In A Nutshell
The British Channel 4’s reality show Shattered certainly caused a commotion back in 2004. Made by the same malevolent few who spawned Big Brother and following a similar premise, Shattered gathered together 10 volunteers who had to try and stay awake for seven days straight. (The show tried to hide the fact that everyone was actually allowed an hour or two a day.)
The premise was quite simple: If you were the last to fall asleep, you won £100,000. However, during the course of the week, participants underwent hour-long “You Snooze You Lose” challenges which included cuddling a giant teddy bear or counting sheep on a television. The contestants were closely monitored throughout and were given numerous “performance tests” to explore and document the effects of sleep deprivation for science and, of course, the entire thing was broadcast for our entertainment.
The Whole Bushel
Shattered sold itself as a televised experiment exploring the effects of sleep deprivation. There have been many sleep deprivation experiments over the last 100 years, mainly involving animals all showing similar results, linking lack of sleep to a drastic drop in cognitive function. For most of the animals tested, a complete lack of sleep was fatal, with lab rats dropping dead after two weeks of total sleep deprivation.
There have been numerous sleep deprivation experiments involving humans (which were thankfully non-fatal) where the effects of sleep loss were similar to those of displayed in the animals.
Shattered gathered together 10 volunteers who would try to stay awake for a full punishing week with no sleep. Whoever could make it that long and was the last one to stay awake won a whopping £100,000.
But should the contestants attempt to steal a few precious moments of micro-sleep and close their eyes for more than 10 seconds, £1,000 would be deducted from the final prize fund. Surprisingly, hardly any money was deducted from the final cash pot, making the final “sleep-off” all the more tantalizing as there was so much up for grabs.
During the week-long experiment, the effects of sleep deprivation were closely monitored through a series of mental agility tests. The contestants who performed the worst were sent into an elimination “You Snooze You Lose” challenge where they had to stay awake for an hour while enduring various sleep-inducing tasks such as watching paint dry in a warm, comfy chair or cuddling a giant teddy bear.

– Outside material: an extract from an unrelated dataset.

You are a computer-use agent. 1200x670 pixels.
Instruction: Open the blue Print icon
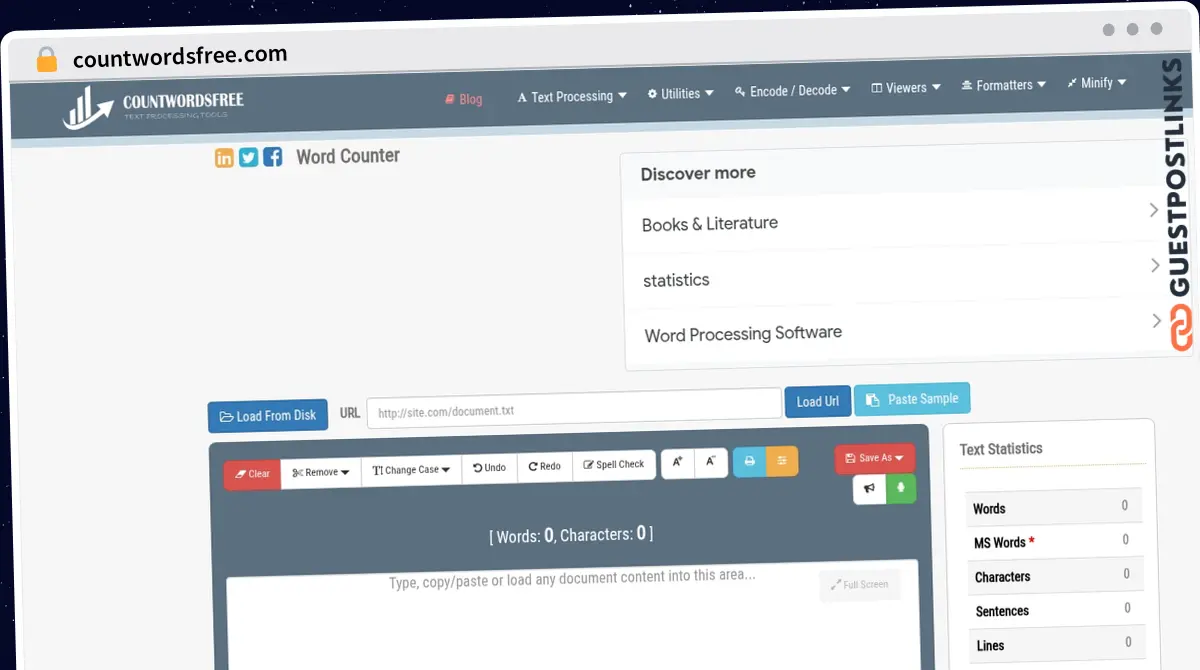tap(749, 462)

One the many physiological effects of sleep deprivation is hallucination, which many of the contestants eventually suffered from. Though perhaps they were playing it up for the camera, we all know how crazy we can be if we haven’t had our eight hours.
Some notable episodes include one contestant becoming enraged when the others refused to put on their Japanese armor and play with an imaginary ball. At one point, two people were convinced their clothes had been stolen.
Though this may sound alarming, the danger to the contestants was limited. For health reasons, the contestants were allowed a couple of hours of sleep a day, a fact which was heavily downplayed and hardly mentioned for the duration of the show. Professor Jim Horne, director of the Sleep Research Centre at Loughborough stated, “If the contestants had been deprived of sleep completely they would not have been able to get beyond Wednesday.”
Shattered attracted many complaints and scrutiny from the public, medical professionals, and even politicians. Neil Douglas, professor of respiratory and sleep medicine at Edinburgh University heavily condemned the show, saying, “This is not a scientific experiment. It is voyeurism of people in distress to no benefit of anybody.” Shattered was investigated by Ofcom, a UK communications regulator, which eventually cleared the program of any wrongdoing since the contestants were closely monitored and the advice of medical experts was taken into consideration.
In the end it was the youngest contestant Clare Southern, a 19-year-old trainee police officer, who won the final sleep-off where she took home £97,000 and the best night sleep she ever had.